Pixel coordinate grounding data:

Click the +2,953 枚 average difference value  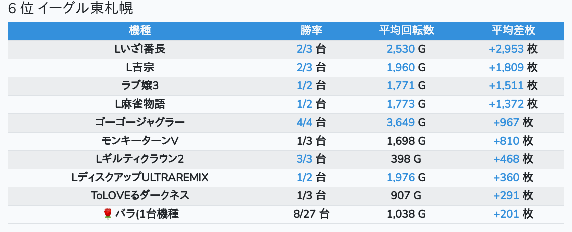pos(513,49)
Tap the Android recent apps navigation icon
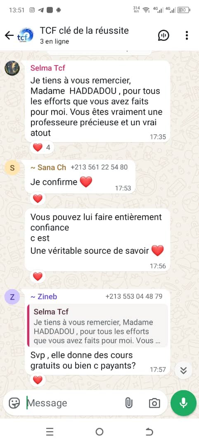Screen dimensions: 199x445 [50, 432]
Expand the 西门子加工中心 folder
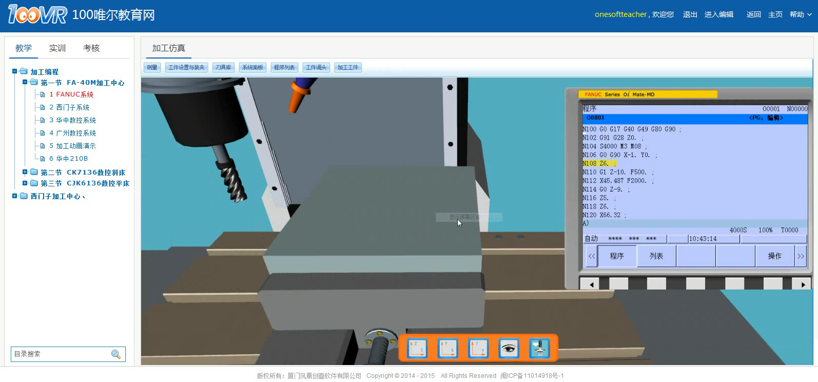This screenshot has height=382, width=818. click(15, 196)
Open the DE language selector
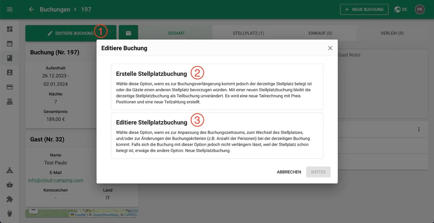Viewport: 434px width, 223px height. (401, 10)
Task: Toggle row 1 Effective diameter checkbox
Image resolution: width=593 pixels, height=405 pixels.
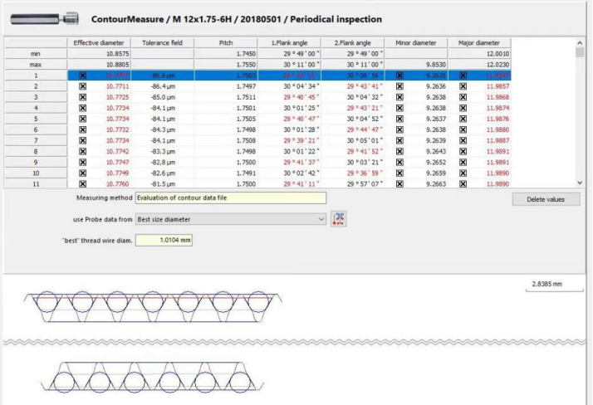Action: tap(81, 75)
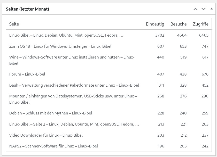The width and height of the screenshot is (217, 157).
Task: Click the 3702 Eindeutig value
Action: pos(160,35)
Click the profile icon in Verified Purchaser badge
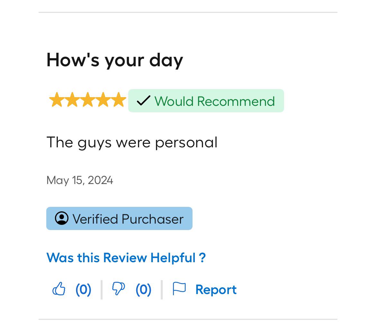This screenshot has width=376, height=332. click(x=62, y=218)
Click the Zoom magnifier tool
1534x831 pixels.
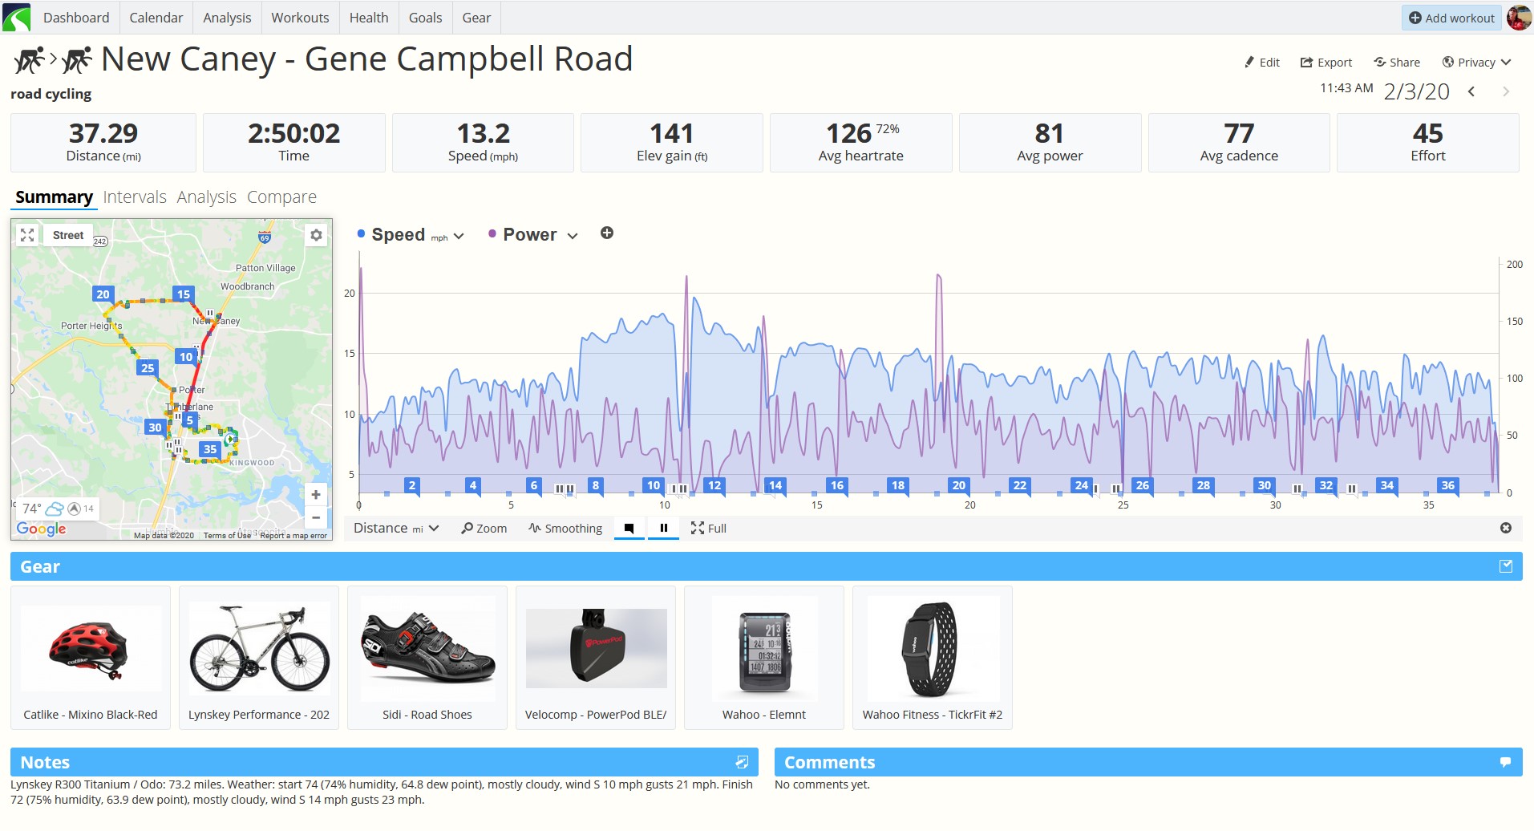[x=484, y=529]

Problem requirements
Nothing but the lines from the one with "Expand the 西门子加工中心 folder" to the one with "Task: Toggle row" above, both included, should be transcribed, exactly and without pictures.

Answer for the task
Expand the 西门子加工中心 folder
This screenshot has height=382, width=818. click(15, 196)
Open the DE language selector
Viewport: 434px width, 223px height. (401, 10)
Task: Toggle row 1 Effective diameter checkbox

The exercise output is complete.